Objective 1
In the peach guide, how long should peaches boil when they are blanched?
Objective 2
List every spice that the peach guide names.
Objective 3
Translate this sentence from the peach guide into French: "Peach season is May through October."

Peaches are native to China. They are believed to have come to Europe via Persia, thus the nickname: Persian Apple.

There are two main varieties: Freestones and Clingstones. Freestones: the pit is free from the fruit. This is more commonly found in supermarkets. Clingstones: the fruit clings to the pit. This peach is used more commercially.

Peach season is May through October.

To choose a peach, check for a strong peach fragrance. The fruit should be firm, yet gives slightly to firm pressure. Due to the fact that peaches bruise easily, avoid any fruit with soft spots.

If you choose a peach, which has not ripened yet, place in a pierced brown paper bag for a couple of days. If you choose to add an apple, the ripening process will increase as apples release a certain gas that aids in other fruits ripening.

Store your peaches in a plastic bag and place in the refrigerator for 5 days. Allow any peach to warm up to room temperature before using.

Peaches are high in Vitamins A and C.

If you need to skin your peach, the best way is to blanch it. Blanching is the process where you place a fruit or vegetable in boiling water for a few seconds, then placing them in iced water to stop the cooking process. When doing this for peaches, they need to boil only for 30 seconds before being placed in the iced water. Once cooled, you can easily peel the skin from the fruit.

If you need to remove the pit, cut around the pit. While holding the fruit, twist the two halves in opposite directions. Use a knife to help loosen the pit from the fruit, and then remove with your fingers.

Equivalency 1 lb. Fresh = 4 medium peaches, 2 1/2 cups chopped 1 medium peach = 3/4 cup chopped 10 oz. frozen = 1 1/2 cup sliced 15 oz. can = 8 halves, 1 1/2 cup sliced

Spices Cardamom, cinnamon, ginger, nutmeg

Suggested Wines Depending on how you prepare your peaches, try serving them with a French Columbard, a Zinfandel Blanc or a Grenache Rose.

Recipes

Fresh Peach Cobbler
6 Servings

  • 1/2 cup sugar
  • 1 tablespoon cornstarch
  • 1/4 teaspoon ground nutmeg
  • 4 cups peaches, fresh peeled OR canned and drained
  • 1 teaspoon lemon juice
  • 1 cup flour
  • 1 tablespoon sugar
  • 1 1/2 teaspoons baking powder
  • 1/2 teaspoon salt
  • 3 tablespoons shortening
  • 1/2 cup milk
  1. Heat oven to 400F. Mix 1/2 cup sugar, cornstarch and nutmeg in a 2 qt. saucepan. Stir in peaches and lemon juice. Cook over medium heat until mixture thickens and boils. Boil and stir 1 minute.

Supplied data
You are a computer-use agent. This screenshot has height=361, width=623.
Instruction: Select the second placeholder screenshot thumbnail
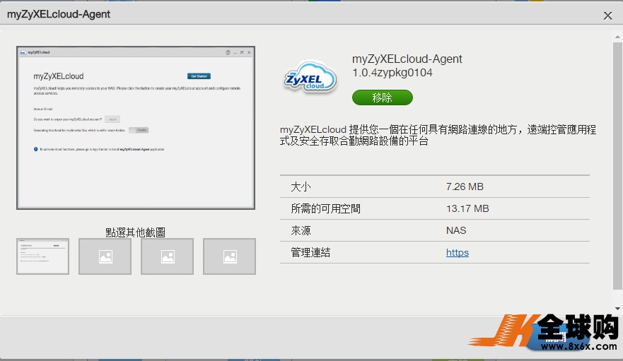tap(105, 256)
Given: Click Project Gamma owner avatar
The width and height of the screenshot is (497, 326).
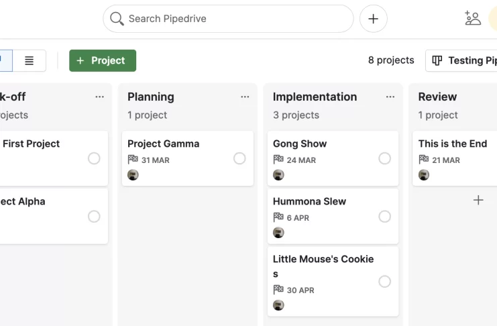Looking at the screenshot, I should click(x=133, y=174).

Correct answer 1
30 seconds

Correct answer 2
Cardamom, cinnamon, ginger, nutmeg

Correct answer 3
La saison des pêches s'étend de mai à octobre.